━━ DATA FOR REVIEW

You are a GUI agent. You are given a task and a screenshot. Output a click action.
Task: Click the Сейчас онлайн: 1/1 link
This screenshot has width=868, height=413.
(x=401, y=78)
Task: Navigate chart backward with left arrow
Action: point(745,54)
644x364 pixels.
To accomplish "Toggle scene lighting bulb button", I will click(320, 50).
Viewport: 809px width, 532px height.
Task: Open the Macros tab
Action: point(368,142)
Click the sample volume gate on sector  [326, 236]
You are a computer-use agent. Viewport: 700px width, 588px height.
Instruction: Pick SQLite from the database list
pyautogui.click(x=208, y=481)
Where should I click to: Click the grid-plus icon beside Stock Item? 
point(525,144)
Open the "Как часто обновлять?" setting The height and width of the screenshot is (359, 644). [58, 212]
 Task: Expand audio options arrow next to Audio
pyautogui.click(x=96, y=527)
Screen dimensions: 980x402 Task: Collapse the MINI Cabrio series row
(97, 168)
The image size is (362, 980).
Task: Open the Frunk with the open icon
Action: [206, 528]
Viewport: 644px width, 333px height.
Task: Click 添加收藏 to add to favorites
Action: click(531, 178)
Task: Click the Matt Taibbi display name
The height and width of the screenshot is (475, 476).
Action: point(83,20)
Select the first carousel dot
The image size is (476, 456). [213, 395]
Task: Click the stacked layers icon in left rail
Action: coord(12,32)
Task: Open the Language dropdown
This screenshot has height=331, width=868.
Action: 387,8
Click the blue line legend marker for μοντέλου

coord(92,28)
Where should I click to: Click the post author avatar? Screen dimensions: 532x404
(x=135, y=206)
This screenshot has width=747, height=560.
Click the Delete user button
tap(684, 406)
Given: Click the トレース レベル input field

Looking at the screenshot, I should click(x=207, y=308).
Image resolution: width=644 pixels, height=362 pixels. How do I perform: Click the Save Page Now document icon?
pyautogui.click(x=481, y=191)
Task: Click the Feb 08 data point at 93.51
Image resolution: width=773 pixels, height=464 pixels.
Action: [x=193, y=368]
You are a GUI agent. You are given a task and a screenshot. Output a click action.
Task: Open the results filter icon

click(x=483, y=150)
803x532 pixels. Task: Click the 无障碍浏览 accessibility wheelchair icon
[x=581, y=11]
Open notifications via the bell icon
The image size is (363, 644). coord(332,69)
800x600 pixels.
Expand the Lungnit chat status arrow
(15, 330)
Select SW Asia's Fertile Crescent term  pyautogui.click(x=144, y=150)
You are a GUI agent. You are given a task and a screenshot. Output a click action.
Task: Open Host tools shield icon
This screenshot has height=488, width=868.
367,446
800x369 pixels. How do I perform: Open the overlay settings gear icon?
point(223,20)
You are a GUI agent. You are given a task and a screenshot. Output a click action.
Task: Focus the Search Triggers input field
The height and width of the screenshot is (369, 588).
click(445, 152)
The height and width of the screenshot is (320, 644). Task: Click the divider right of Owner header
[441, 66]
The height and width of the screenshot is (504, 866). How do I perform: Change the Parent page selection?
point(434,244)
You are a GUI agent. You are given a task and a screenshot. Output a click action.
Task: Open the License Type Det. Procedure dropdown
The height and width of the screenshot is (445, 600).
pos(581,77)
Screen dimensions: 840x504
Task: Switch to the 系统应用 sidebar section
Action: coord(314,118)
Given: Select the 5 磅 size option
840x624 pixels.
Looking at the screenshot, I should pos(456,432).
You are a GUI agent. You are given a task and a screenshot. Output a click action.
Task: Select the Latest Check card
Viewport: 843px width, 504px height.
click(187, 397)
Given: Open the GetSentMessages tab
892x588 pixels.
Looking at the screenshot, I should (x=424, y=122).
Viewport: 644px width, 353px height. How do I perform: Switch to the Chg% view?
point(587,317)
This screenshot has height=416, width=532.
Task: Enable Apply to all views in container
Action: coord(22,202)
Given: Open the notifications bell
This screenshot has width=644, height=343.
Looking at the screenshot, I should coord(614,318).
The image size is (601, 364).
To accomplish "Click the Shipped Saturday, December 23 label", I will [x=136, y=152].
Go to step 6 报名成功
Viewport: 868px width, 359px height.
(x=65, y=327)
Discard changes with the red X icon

━━━━

• **EXERCISE DETAILS**
Please give back, exactly as it stands above, the stretch from the line with "Task: Open Host tools shield icon" through the line with "The image size is (601, 364).", and no line outside it.

• **EXERCISE OUTPUT**
Task: Open Host tools shield icon
This screenshot has height=488, width=868.
367,446
800x369 pixels. How do I perform: Open the overlay settings gear icon?
point(223,20)
You are a GUI agent. You are given a task and a screenshot. Output a click action.
Task: Focus the Search Triggers input field
The height and width of the screenshot is (369, 588).
click(445, 152)
The height and width of the screenshot is (320, 644). Task: Click the divider right of Owner header
[441, 66]
The height and width of the screenshot is (504, 866). How do I perform: Change the Parent page selection?
point(434,244)
You are a GUI agent. You are given a task and a screenshot. Output a click action.
Task: Open the License Type Det. Procedure dropdown
The height and width of the screenshot is (445, 600).
pos(581,77)
Screen dimensions: 840x504
Task: Switch to the 系统应用 sidebar section
Action: coord(314,118)
Given: Select the 5 磅 size option
840x624 pixels.
Looking at the screenshot, I should pos(456,432).
You are a GUI agent. You are given a task and a screenshot. Output a click action.
Task: Select the Latest Check card
Viewport: 843px width, 504px height.
click(187, 397)
Given: Open the GetSentMessages tab
892x588 pixels.
Looking at the screenshot, I should (x=424, y=122).
Viewport: 644px width, 353px height. How do I perform: Switch to the Chg% view?
point(587,317)
This screenshot has height=416, width=532.
Task: Enable Apply to all views in container
Action: coord(22,202)
Given: Open the notifications bell
This screenshot has width=644, height=343.
Looking at the screenshot, I should coord(614,318).
The image size is (601, 364).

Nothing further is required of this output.